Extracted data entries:
────────────────────────────────────────
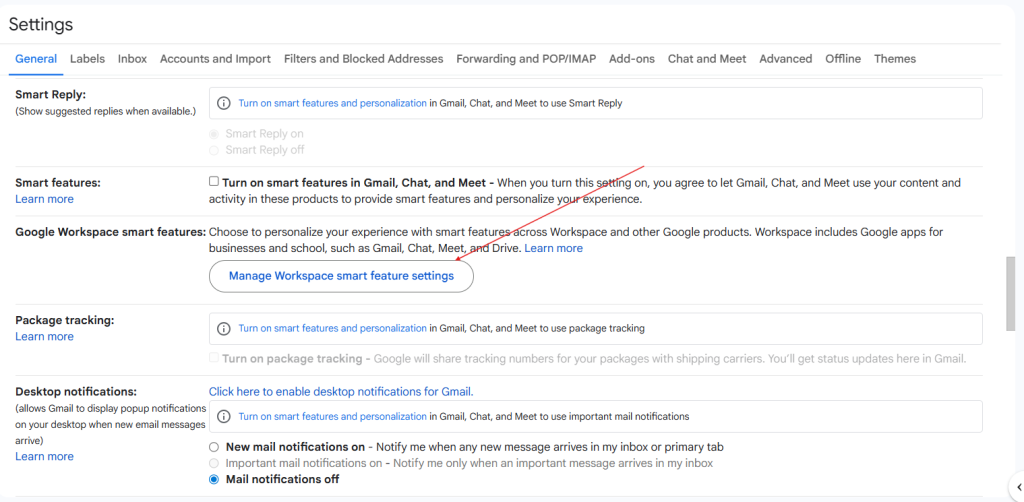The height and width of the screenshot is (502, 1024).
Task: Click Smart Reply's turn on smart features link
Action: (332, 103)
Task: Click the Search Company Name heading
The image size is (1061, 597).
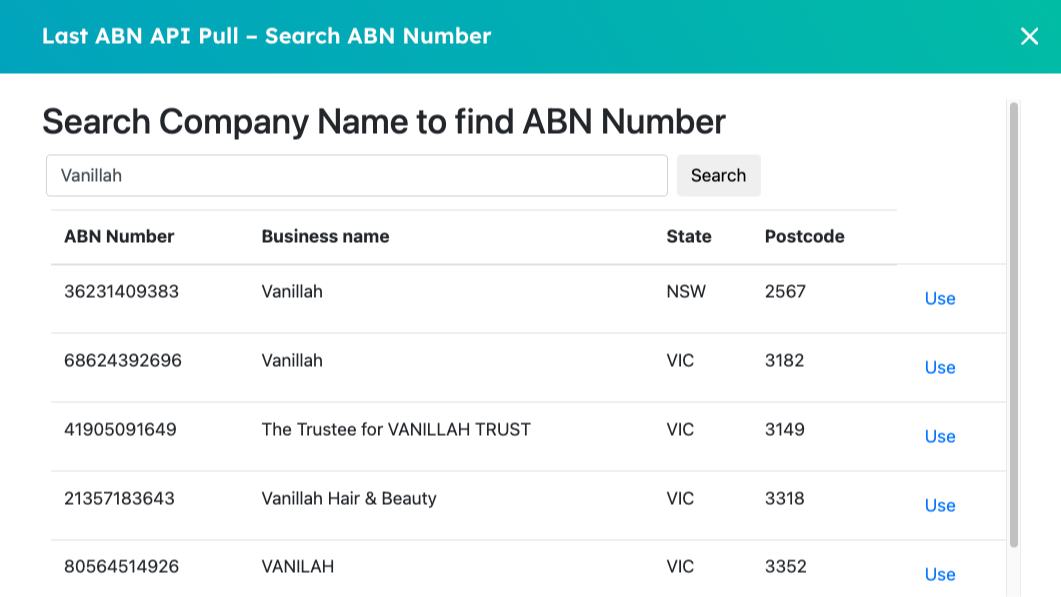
────────────────────────────────────────
**INSTRUCTION**. Format the text lines of the material above as a numbered list, skipping blank lines. Leave out the pictures.

**RESPONSE BELOW**.
1. The height and width of the screenshot is (502, 1024).
2. Task: Click Smart Reply's turn on smart features link
3. Action: (332, 103)
4. Task: Click the Search Company Name heading
5. The image size is (1061, 597).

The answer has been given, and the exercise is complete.